◆ **BRIEF**
The task requires repeating, word for word, the lines from the one with "Instruction: Open the" through the end of the material, leaving out all pictures.

(EXTRACTED ENTRIES begins)

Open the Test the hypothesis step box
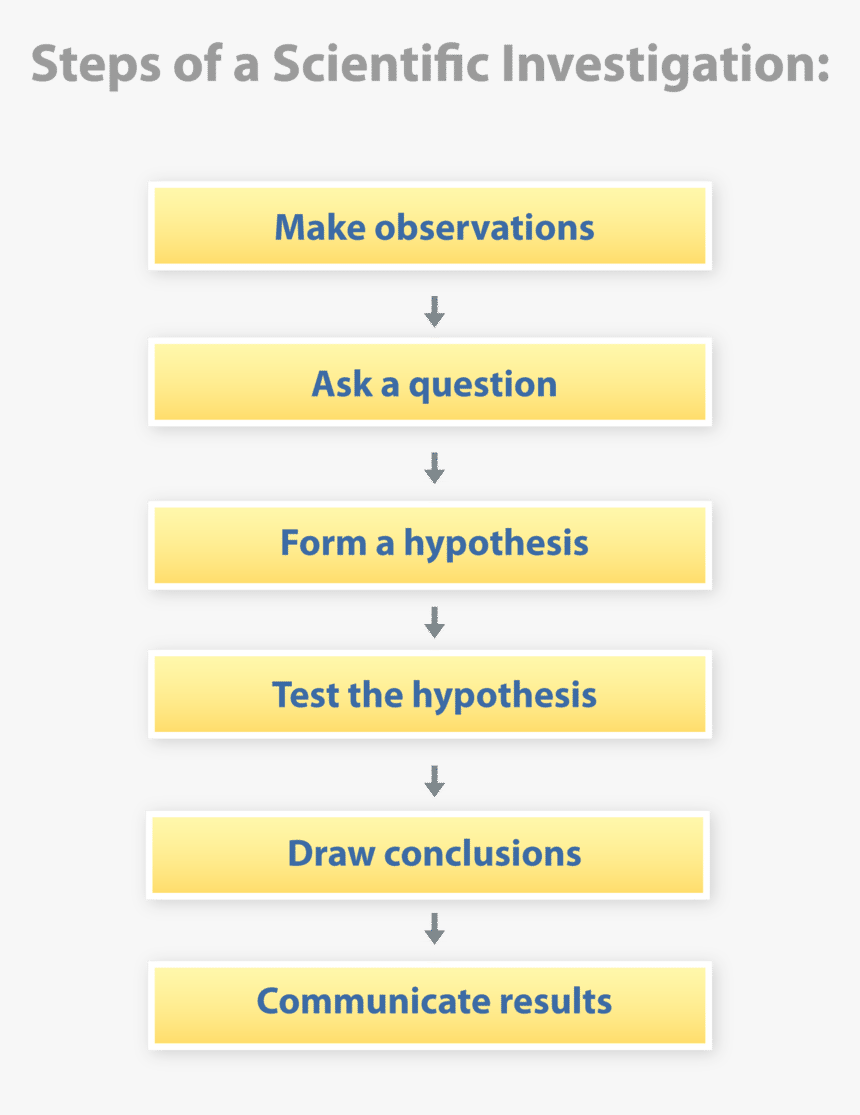pyautogui.click(x=430, y=694)
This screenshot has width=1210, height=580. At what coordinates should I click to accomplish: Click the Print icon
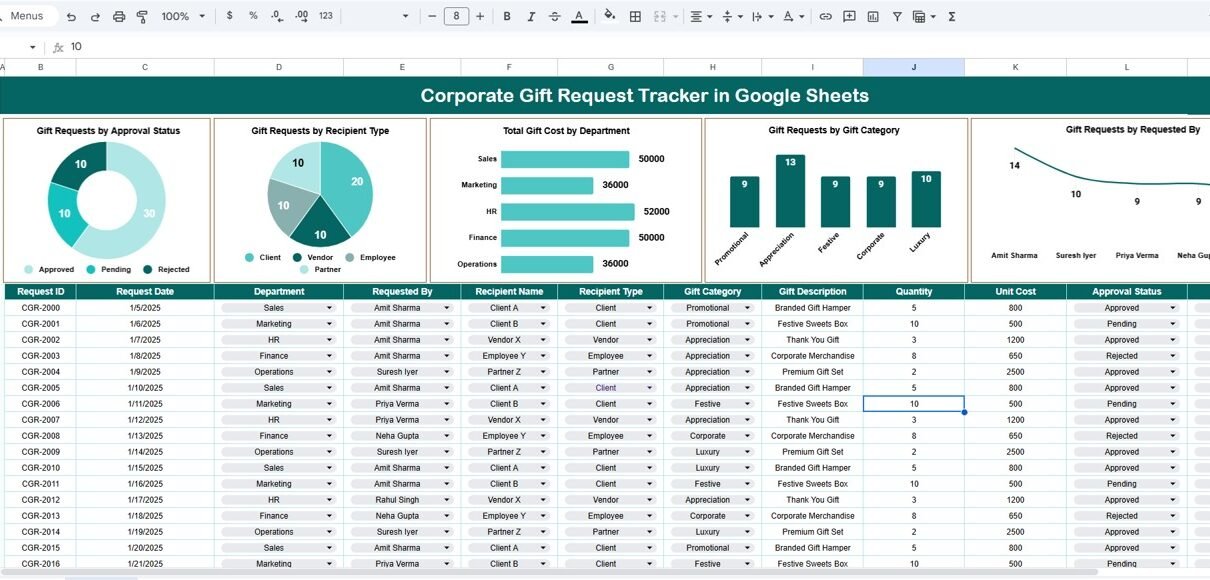(x=119, y=17)
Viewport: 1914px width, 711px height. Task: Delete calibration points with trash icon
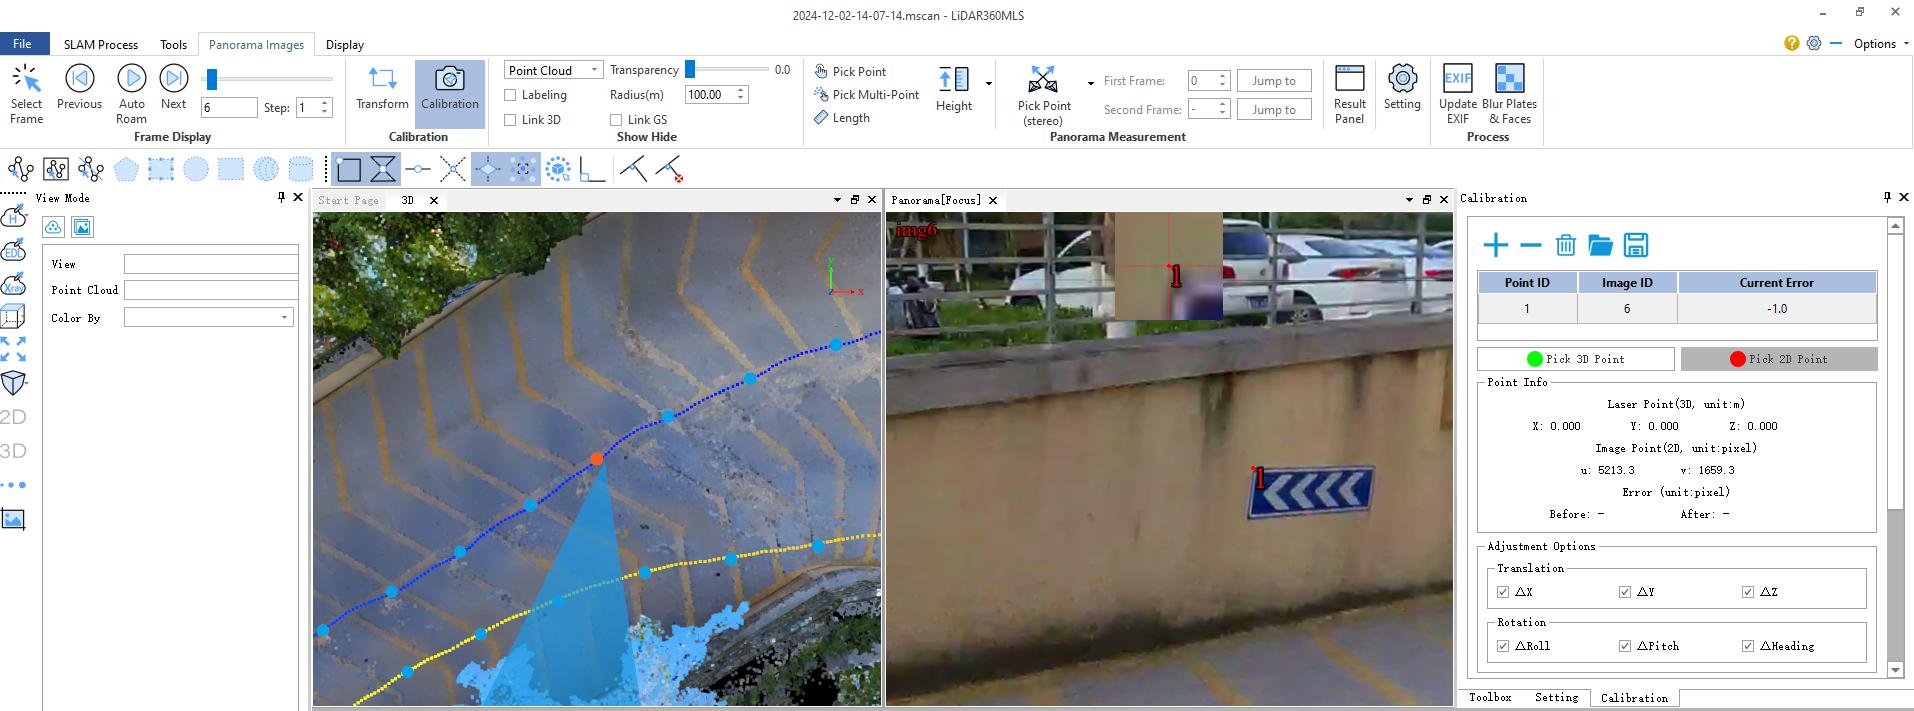tap(1565, 245)
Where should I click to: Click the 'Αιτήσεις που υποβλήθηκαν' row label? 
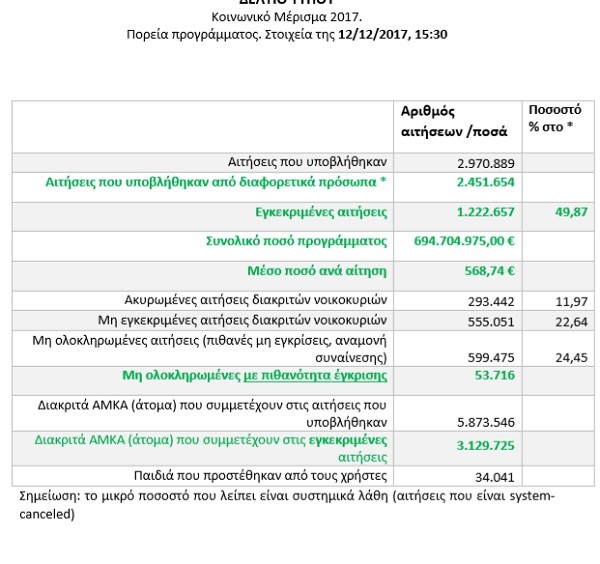coord(308,162)
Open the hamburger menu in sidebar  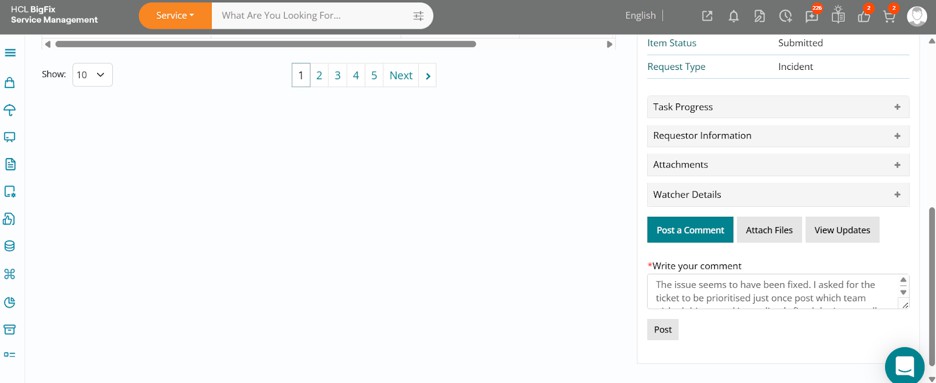(x=10, y=52)
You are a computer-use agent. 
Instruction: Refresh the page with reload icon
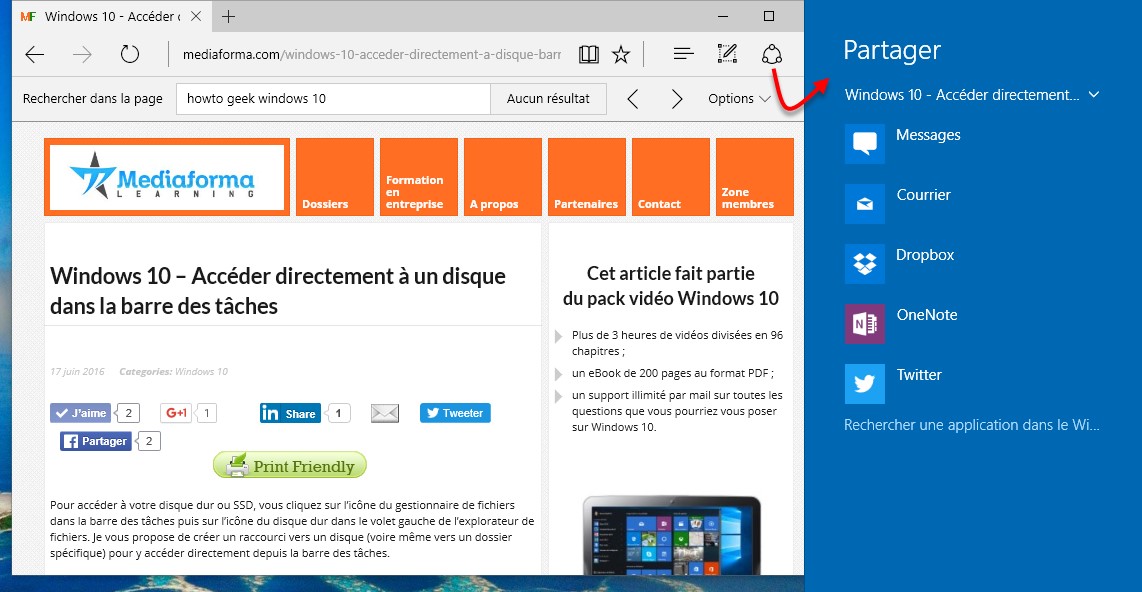pos(130,55)
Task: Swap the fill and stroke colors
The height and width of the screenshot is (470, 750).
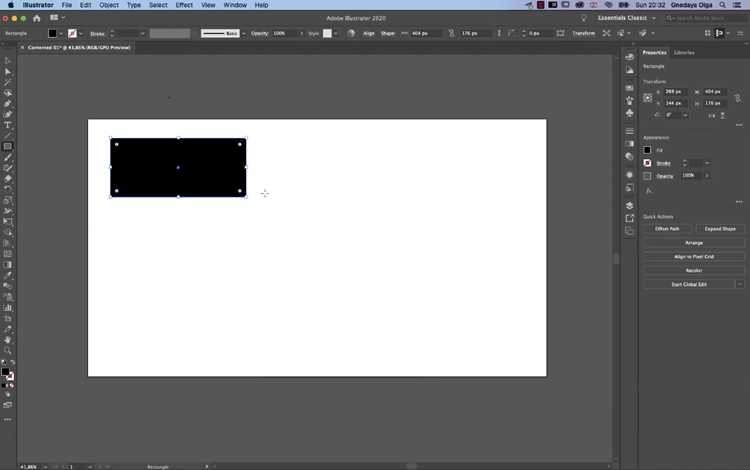Action: (x=12, y=363)
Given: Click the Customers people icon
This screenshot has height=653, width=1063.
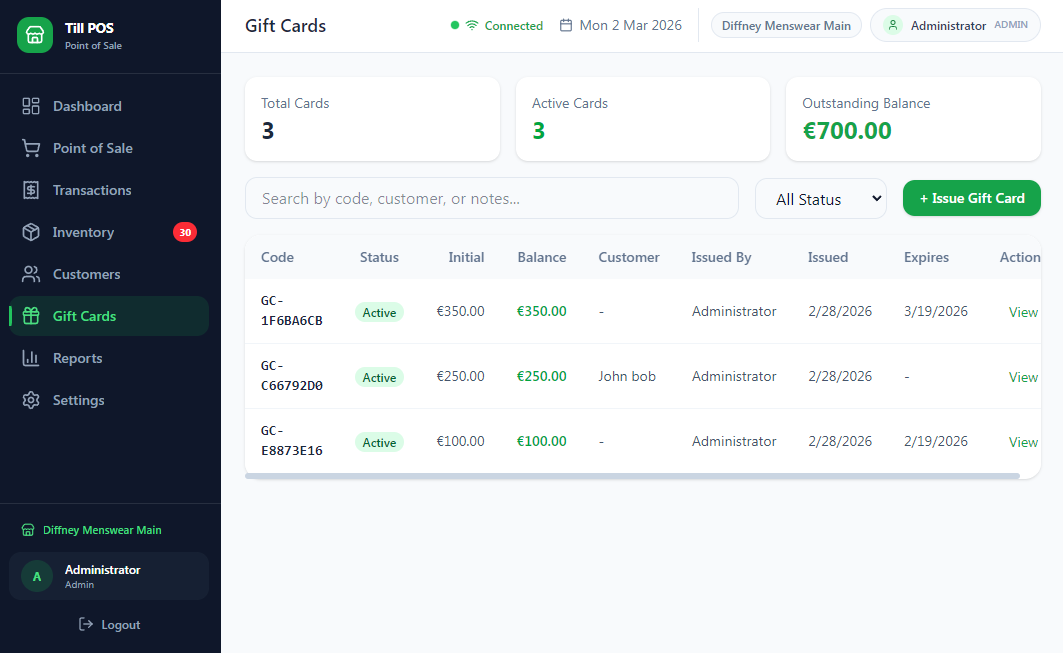Looking at the screenshot, I should point(31,274).
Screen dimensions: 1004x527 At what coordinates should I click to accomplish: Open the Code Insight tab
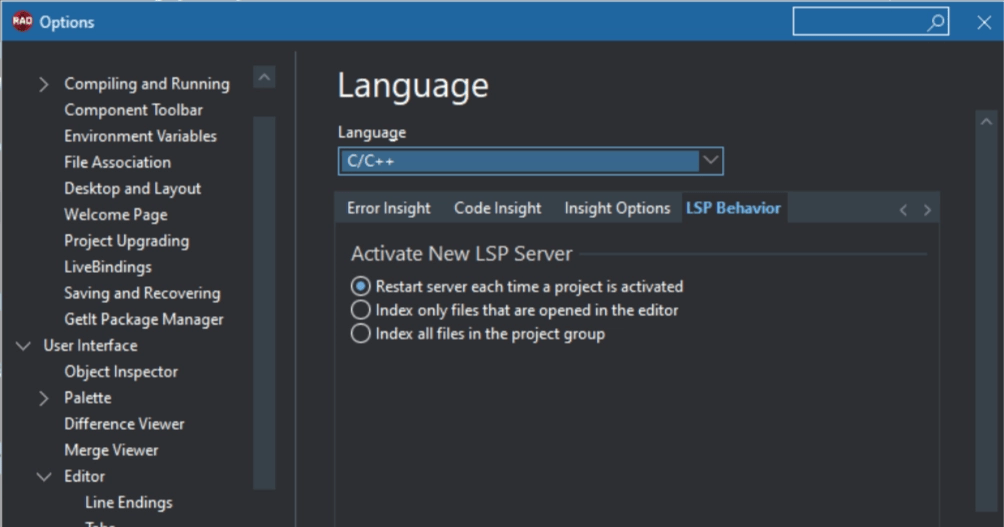click(497, 208)
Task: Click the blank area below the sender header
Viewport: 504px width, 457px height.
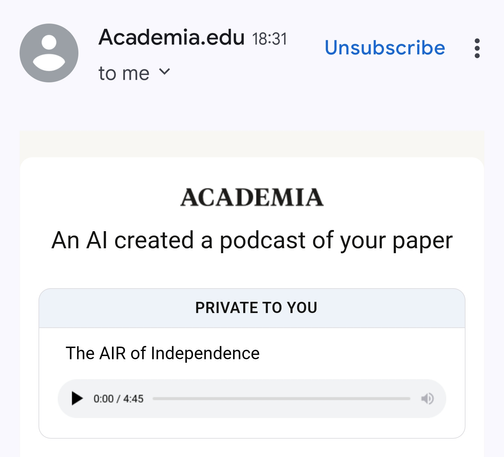Action: click(x=252, y=108)
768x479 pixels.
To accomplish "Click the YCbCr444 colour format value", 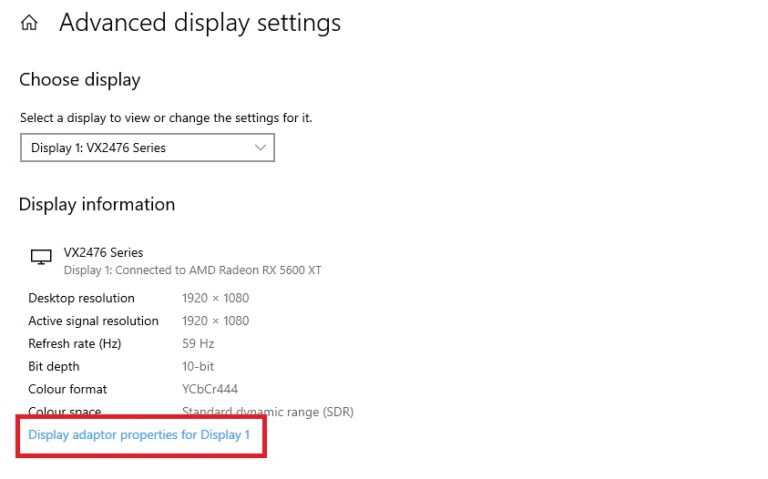I will coord(210,389).
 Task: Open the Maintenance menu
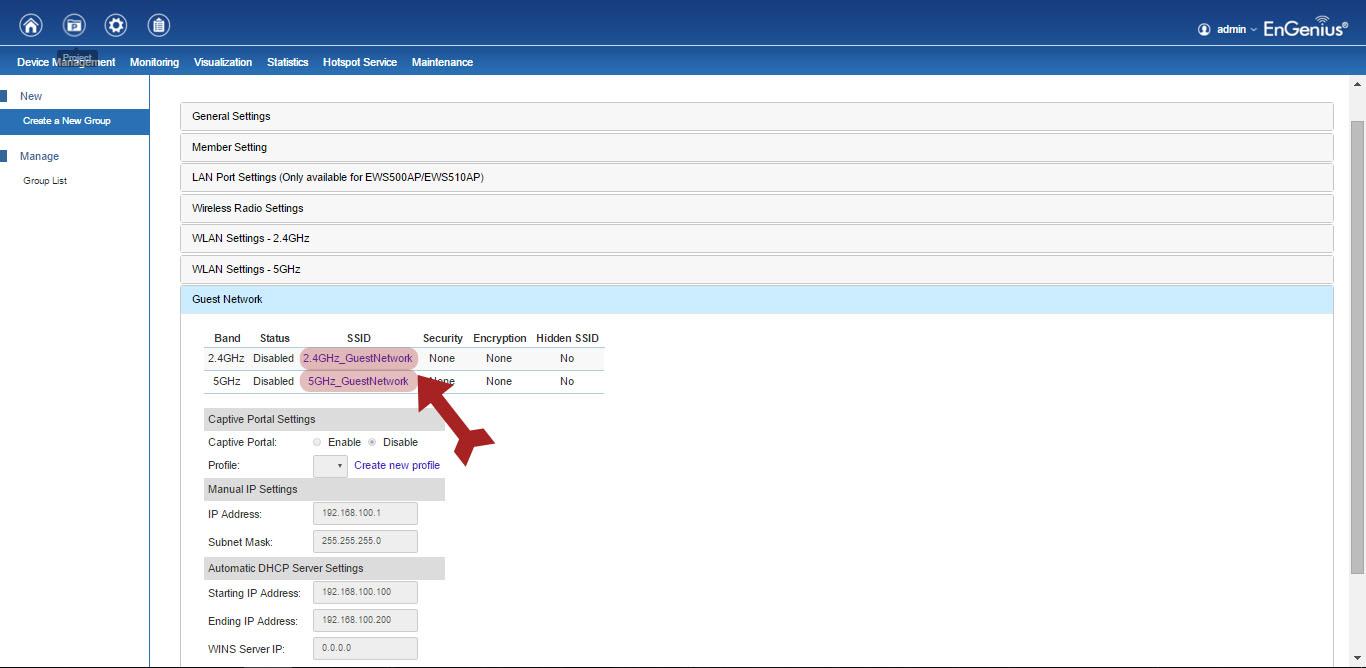(442, 62)
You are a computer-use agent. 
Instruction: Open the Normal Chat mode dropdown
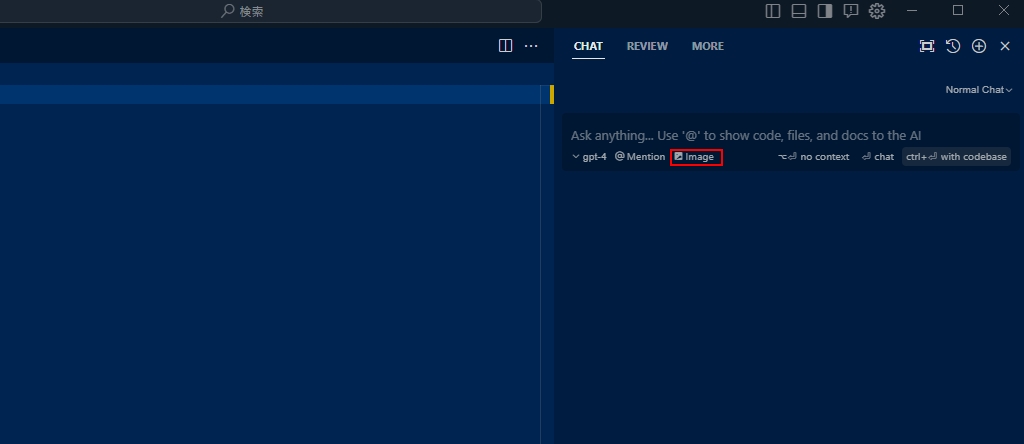coord(979,90)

(EXTRACTED ENTRIES ends)

◆ **WORKED SOLUTION**
Instruction: Open the Normal Chat mode dropdown
coord(979,90)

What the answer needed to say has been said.